On 14.07.2011 12:19, Chris Poole wrote:
> On Thu, Jul 14, 2011 at 9:38 AM, <
address@hidden> wrote:
>> On 13.07.2011 17:53, Chris Poole wrote:
>>> (Thus, it's very important to sign
>>> backups being stored in untrusted locations.)
>>
>> It is provided the public key used is published somewhere or in other ways available to a possible attacker. If you create a keypair just for your backup and keep it on the backup machine and in your secure storage (for restoring) you don't necessarily need it.
>>
>> On the other hand. Currently duplicity needs a private key to work reliably, so signing to it does no harm and can be seen as an extra lock for an intruder to pick. see
http://bugs.launchpad.net/duplicity/+bug/687295
>
> Thanks. I'm going to get used to signing my backups.

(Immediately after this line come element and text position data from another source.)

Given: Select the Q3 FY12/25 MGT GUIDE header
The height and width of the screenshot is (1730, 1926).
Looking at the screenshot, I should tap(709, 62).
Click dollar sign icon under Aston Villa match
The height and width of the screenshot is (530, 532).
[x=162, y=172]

I don't use cron
> to do them for me anyway.
>
> What I find annoying is that Duplicity asks me for my passphrase (when
> doing an incremental backup) 3 times. Surely once is enough, to
> decrypt my private key? (Using the same Key ID to encrypt and sign my
> backup.)
>
latest duplicity has the possibility to define env var SIGN_PASSPHRASE and PASSPHRASE. this way you don't have to input them manually.